:: Passage ::
[BEGIN]

VintaSoft Imaging .NET SDK 12.4: Documentation for .NET developer
In This Topic
    OCR: Save the OCR result to a searchable PDF document
    In This Topic
    OCR result can be saved to a searchable PDF document in 3 modes:


    In "Text over image" mode:
    In "Image over text" mode:
    In "Text only" mode:

    The SearchablePdfGenerator class is a processing command that allows to add recognized pages to a searchable PDF document.

    Here is C#/VB.NET code that shows how to convert an image file to a searchable PDF document:
    /// <summary>
    /// Converts an image file to a searchable PDF document.
    /// </summary>
    /// <param name="sourceFilePath">A filename of source image file.</param>
    /// <param name="pageCreationMode">The PDF page creation mode.</param>
    /// <param name="ocrLanguage">An OCR language that should be used for text recognition.</param>
    /// <param name="pdfFilename">A filename of destination PDF file.</param>
    public static void ConvertImagesToSearchablePdf(
        string sourceFilePath,
        Vintasoft.Imaging.Pdf.Ocr.PdfPageCreationMode pageCreationMode,
        Vintasoft.Imaging.Ocr.OcrLanguage ocrLanguage,
        string pdfFilename)

[END]

:: Given task 1 ::
Check each statement against the VintaSoft documentation: (a) an OCR result can be saved to a searchable PDF document in three modes; (b) the SearchablePdfGenerator class is a processing command for adding recognized pages to a searchable PDF document; (c) the code provided is written in Java. For each one, answer yes or no and quote the words that decide it.
:: Given task 2 ::
Print the VintaSoft documentation from "Here is C#/VB.NET" up to and including "file to a searchable PDF document.".
:: Given task 3 ::
Proceed with the VintaSoft documentation from where it stops.

:: Data lines ::
[BEGIN]

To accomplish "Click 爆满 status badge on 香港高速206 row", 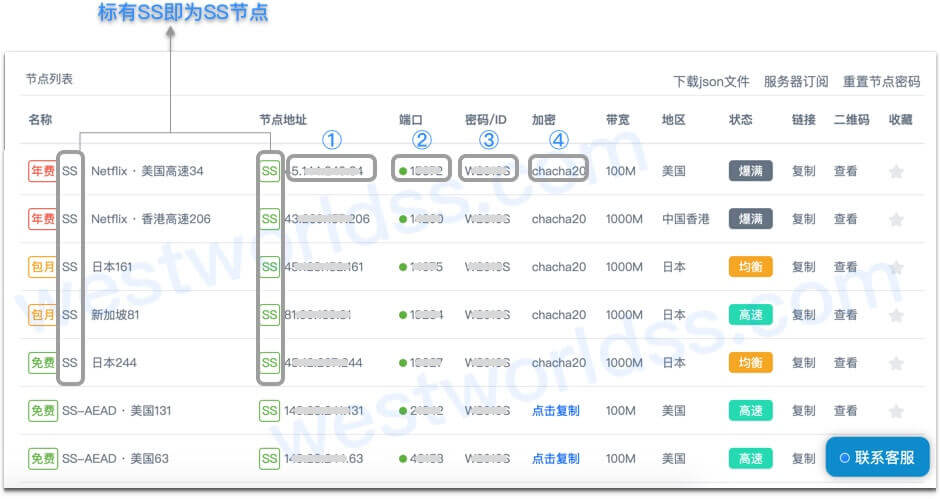I will click(750, 219).
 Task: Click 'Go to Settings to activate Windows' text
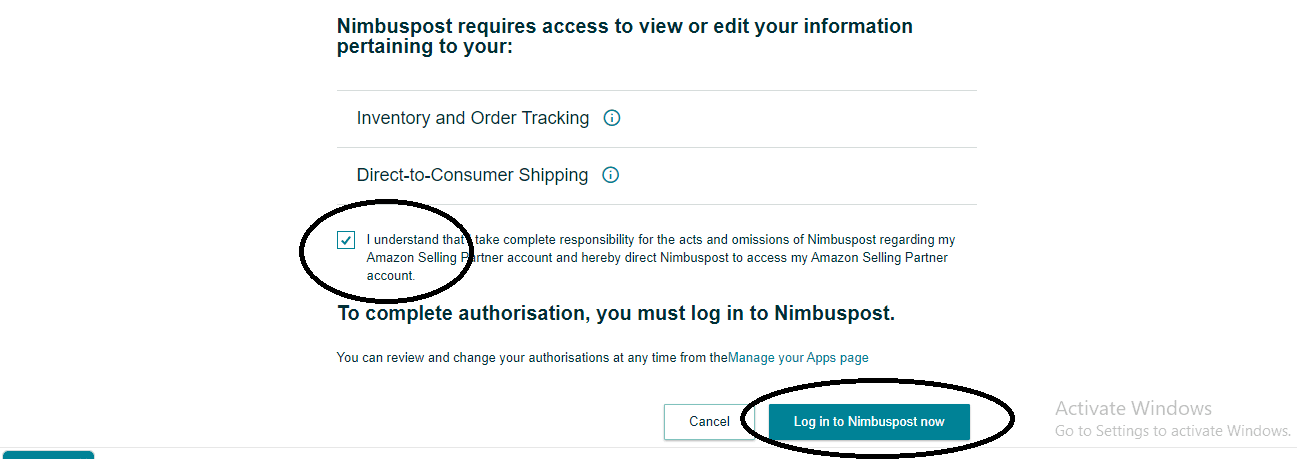click(x=1173, y=431)
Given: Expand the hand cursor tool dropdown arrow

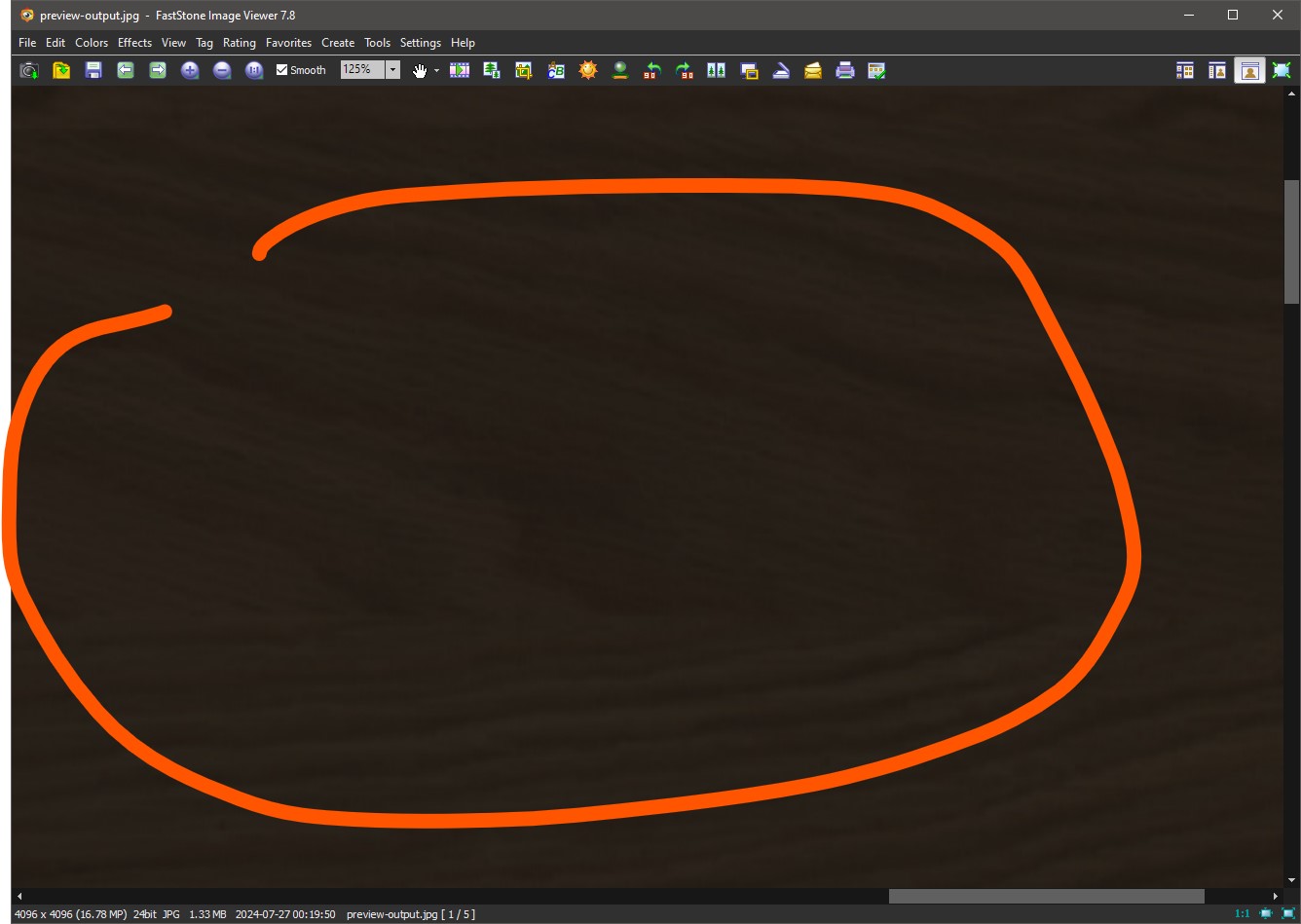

[END]

:: Exercise output 1 ::
(a) Yes: "OCR result can be saved to a searchable PDF document in 3 modes"
(b) Yes: "The SearchablePdfGenerator class is a processing command that allows to add recognized pages to a searchable PDF document."
(c) No: "Here is C#/VB.NET code that shows how to convert an image file to a searchable PDF document"

:: Exercise output 2 ::
Here is C#/VB.NET code that shows how to convert an image file to a searchable PDF document:
    /// <summary>
    /// Converts an image file to a searchable PDF document.

:: Exercise output 3 ::
    {
        // create image collection
        using (Vintasoft.Imaging.ImageCollection images = new Vintasoft.Imaging.ImageCollection())
        {
            // add images to the image collection
            images.Add(sourceFilePath);
    
            try
            {
                // create Tesseract OCR engine
                using (Vintasoft.Imaging.Ocr.Tesseract.TesseractOcr tesseractOcrEngine = new Vintasoft.Imaging.Ocr.Tesseract.TesseractOcr())
                {
                    // create OCR engine manager
                    Vintasoft.Imaging.Ocr.OcrEngineManager ocrEngineManager = new Vintasoft.Imaging.Ocr.OcrEngineManager(tesseractOcrEngine);
    
                    // create PDF generator
                    Vintasoft.Imaging.Pdf.Ocr.SearchablePdfGenerator pdfGenerator = new Vintasoft.Imaging.Pdf.Ocr.SearchablePdfGenerator(ocrEngineManager);
    
                    // set source images in PDF generator
                    pdfGenerator.SourceImages = images;
                    // set PDF page creation mode in PDF generator
                    pdfGenerator.PageCreationMode = pageCreationMode;
    
                    // create Tesseract OCR settings
                    Vintasoft.Imaging.Ocr.Tesseract.TesseractOcrSettings tesseractOcrSettings = new Vintasoft.Imaging.Ocr.Tesseract.TesseractOcrSettings(ocrLanguage);
                    tesseractOcrSettings.RecognitionRegionType =
                        Vintasoft.Imaging.Ocr.RecognitionRegionType.RecognizePageWithPageSegmentationAndOrientationDetection;
    
                    // if PDF pages must be created in "TextOverImage" mode
                    if (pageCreationMode == Vintasoft.Imaging.Pdf.Ocr.PdfPageCreationMode.TextOverImage)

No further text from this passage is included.